Over the weekend some of the world's largest drug developers rolled out new data on their late-stage COPD drugs, staying upbeat despite a growing sense among some analysts that many of these new drugs will find it hard to offer much in the way of a significant improvement for patients.
Boehringer Ingelheim offered up Phase III data for olodaterol at the annual meeting of the European Respiratory Society. The pharma company reported that in one set of Phase III results at 48 weeks, olodaterol 5 and 10 µg delivered once daily with its Respimat inhaler "provided statistically significant improvements in lung function, as measured by FEV1, versus placebo plus usual care in patients with moderate to very severe COPD."

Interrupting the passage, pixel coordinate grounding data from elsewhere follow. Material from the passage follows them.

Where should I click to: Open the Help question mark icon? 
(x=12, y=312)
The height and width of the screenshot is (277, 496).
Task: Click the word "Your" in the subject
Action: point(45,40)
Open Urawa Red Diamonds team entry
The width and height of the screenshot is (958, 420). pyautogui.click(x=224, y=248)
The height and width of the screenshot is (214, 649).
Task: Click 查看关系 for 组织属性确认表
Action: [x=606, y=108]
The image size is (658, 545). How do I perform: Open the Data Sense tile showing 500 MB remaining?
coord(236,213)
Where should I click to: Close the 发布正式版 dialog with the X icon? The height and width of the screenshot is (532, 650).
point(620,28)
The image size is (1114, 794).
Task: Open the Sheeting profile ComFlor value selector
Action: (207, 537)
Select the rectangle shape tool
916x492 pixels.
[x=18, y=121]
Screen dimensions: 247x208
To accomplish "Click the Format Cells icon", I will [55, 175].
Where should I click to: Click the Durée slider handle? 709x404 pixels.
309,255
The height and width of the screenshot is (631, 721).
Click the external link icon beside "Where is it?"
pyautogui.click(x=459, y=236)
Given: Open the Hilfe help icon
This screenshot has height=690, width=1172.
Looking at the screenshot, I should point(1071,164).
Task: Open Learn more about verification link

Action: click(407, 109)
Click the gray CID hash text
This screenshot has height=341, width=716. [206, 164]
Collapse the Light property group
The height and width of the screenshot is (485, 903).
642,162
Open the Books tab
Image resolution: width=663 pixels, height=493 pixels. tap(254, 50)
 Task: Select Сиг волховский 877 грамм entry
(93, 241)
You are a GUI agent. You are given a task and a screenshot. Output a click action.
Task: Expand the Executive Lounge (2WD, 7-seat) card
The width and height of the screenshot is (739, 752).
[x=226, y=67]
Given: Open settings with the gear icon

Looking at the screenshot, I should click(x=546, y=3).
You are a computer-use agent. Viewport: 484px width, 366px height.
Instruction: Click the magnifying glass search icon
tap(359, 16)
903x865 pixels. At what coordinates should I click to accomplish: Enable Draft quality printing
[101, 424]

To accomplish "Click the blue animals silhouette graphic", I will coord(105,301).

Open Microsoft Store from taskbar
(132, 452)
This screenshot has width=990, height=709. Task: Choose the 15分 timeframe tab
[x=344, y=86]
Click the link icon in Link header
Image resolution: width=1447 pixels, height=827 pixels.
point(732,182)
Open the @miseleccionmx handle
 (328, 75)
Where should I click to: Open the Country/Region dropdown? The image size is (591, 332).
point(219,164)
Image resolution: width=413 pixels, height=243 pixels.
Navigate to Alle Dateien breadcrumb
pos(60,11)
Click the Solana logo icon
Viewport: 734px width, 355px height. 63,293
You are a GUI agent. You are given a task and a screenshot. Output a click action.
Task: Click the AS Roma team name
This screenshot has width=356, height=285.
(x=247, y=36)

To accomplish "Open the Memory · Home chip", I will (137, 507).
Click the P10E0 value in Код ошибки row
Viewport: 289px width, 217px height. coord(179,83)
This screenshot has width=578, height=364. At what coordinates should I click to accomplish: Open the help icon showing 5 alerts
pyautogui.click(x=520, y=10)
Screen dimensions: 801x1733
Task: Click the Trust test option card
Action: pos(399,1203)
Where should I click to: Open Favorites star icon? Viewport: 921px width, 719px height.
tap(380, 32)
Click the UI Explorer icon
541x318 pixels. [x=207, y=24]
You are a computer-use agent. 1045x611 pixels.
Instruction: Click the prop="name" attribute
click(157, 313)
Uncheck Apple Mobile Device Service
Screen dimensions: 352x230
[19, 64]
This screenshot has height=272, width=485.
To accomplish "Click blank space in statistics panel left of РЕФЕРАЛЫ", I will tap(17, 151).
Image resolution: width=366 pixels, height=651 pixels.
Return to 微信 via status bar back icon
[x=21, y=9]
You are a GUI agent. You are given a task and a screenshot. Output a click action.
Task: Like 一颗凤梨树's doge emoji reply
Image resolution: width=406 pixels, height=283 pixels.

Boehringer is trying to protect the $4.7 billion franchise it has for Spiriva, which competes against GlaxoSmithKline's ($GSK) $8 billion Advair while AstraZeneca ($AZN) earns $3.2 billion from Symbicort. And as Bloomberg reports in its assessment today, Citigroup is estimating that the COPD market is likely to swell from $10 billion this year to $14 billion in 2018.
That's the kind of blockbuster market these giants--facing severe generic pressure--need to capitalize on. And while several of the new therapies in development appear destined for an approval, it won't be easy.
Boehringer's olodaterol, a LABA, represents some of the problems that developers face. When FDA regulators looked it over early this year, they couldn't find much wrong with it, nor could they discover all that much of an advantage over existing drugs. And Anoro Ellipta, the new COPD drug from GlaxoSmithKline and Theravance, is up for a panel review tomorrow after regulators also offered a mild endorsement of its efficacy late last week. A number of analysts expect it to earn more than a billion dollars a year in what promises to be a crowded market.
Perhaps one of the contenders, Novartis' ($NVS) QVA149, a LAMA/LABA combo, can shake up the market. The EMA endorsed the once-daily drug in July. But facing some challenges at the FDA, an NDA isn't expected in the U.S. until later in the year.
Novartis released an analysis of pooled data on 4,891 COPD patients in the IGNITE clinical trial program (SHINE, ILLUMINATE and SPARK studies) which "showed that investigational QVA149 provided rapid and sustained improvements in lung function, and significantly reduced shortness of breath, evaluated against comparator treatments widely used as current standards of care evaluated in the study."
How that drug fares in a market where patients are often reluctant to seek treatment, though, will be closely watched. Boehringer and Almirall, meanwhile, have their own LAMA/LABA combos that could arrive on the market in 2015.